■ **Provided data**
= = = =

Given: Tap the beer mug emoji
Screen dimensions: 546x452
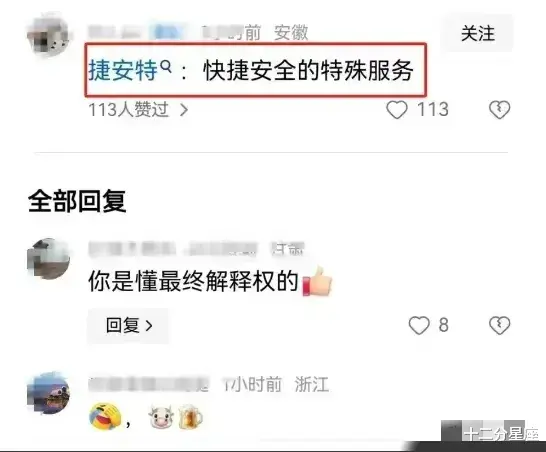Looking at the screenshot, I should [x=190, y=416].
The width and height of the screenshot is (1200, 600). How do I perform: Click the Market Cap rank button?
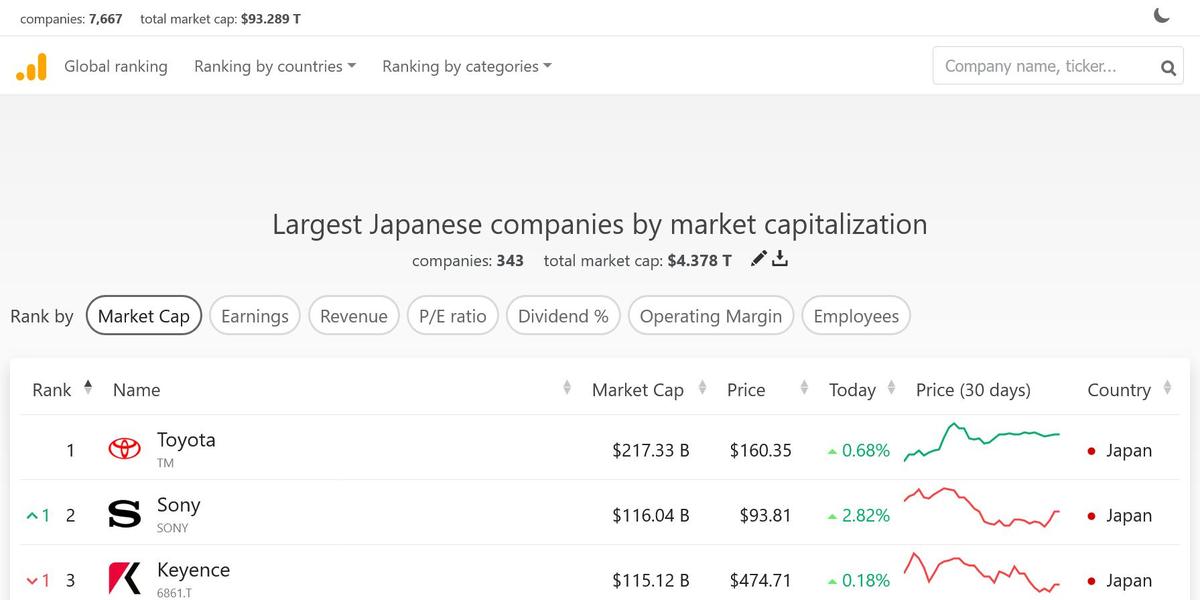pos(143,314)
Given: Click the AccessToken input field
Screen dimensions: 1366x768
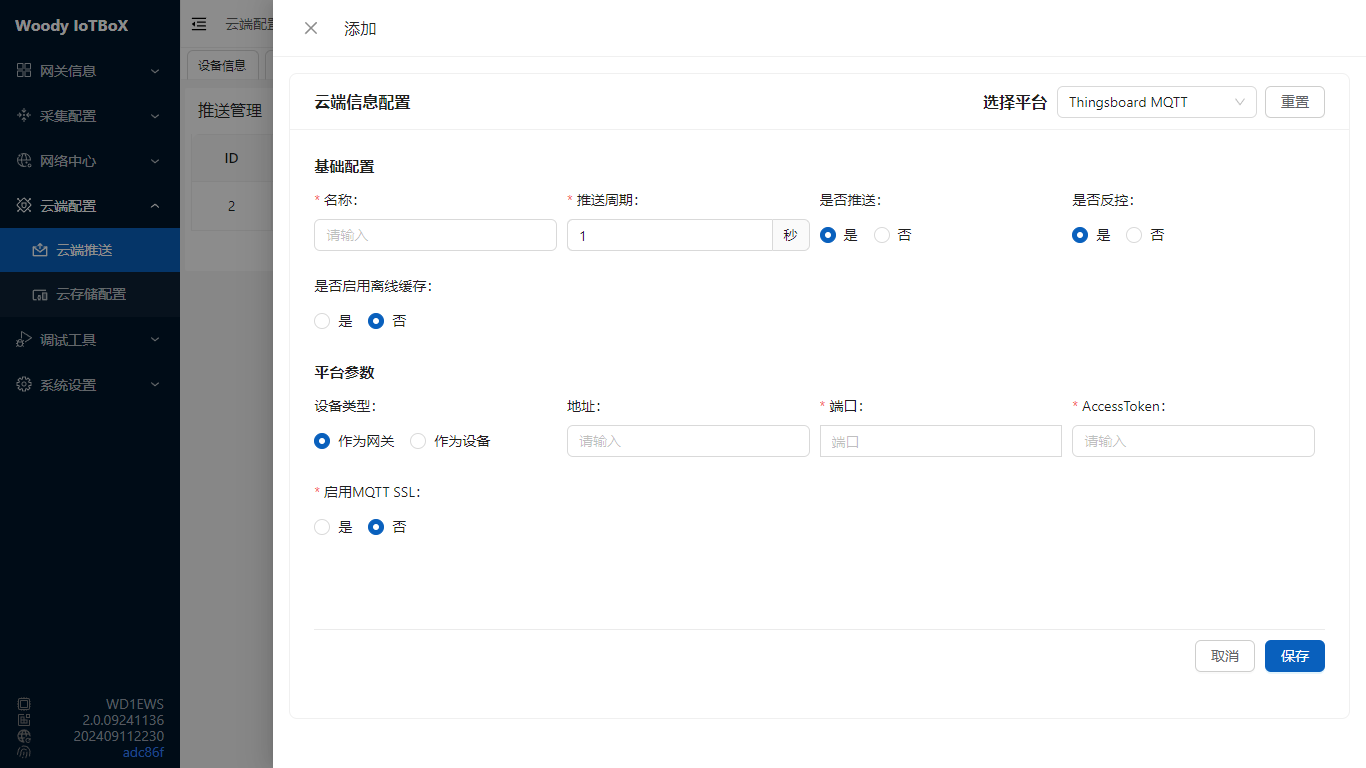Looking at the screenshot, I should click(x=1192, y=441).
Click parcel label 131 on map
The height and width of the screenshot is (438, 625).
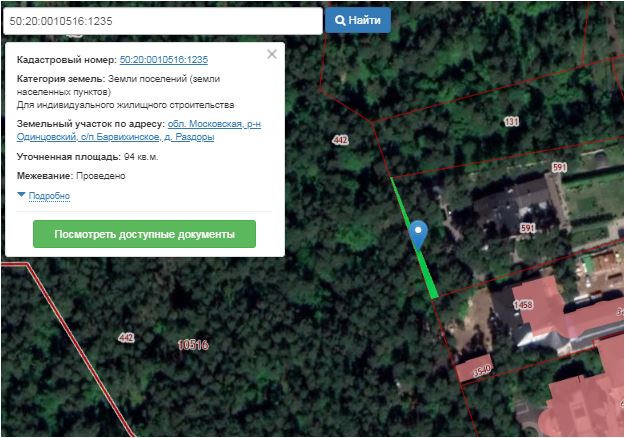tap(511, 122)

= = = =

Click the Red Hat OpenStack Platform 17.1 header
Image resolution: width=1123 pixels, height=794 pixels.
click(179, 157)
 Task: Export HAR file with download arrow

= = = =

■ **Your objective**
Scan the data above. Return every line with "Given" in it.

■ **Solved problem**
Given: Tap the beer mug emoji
Given: Click the AccessToken input field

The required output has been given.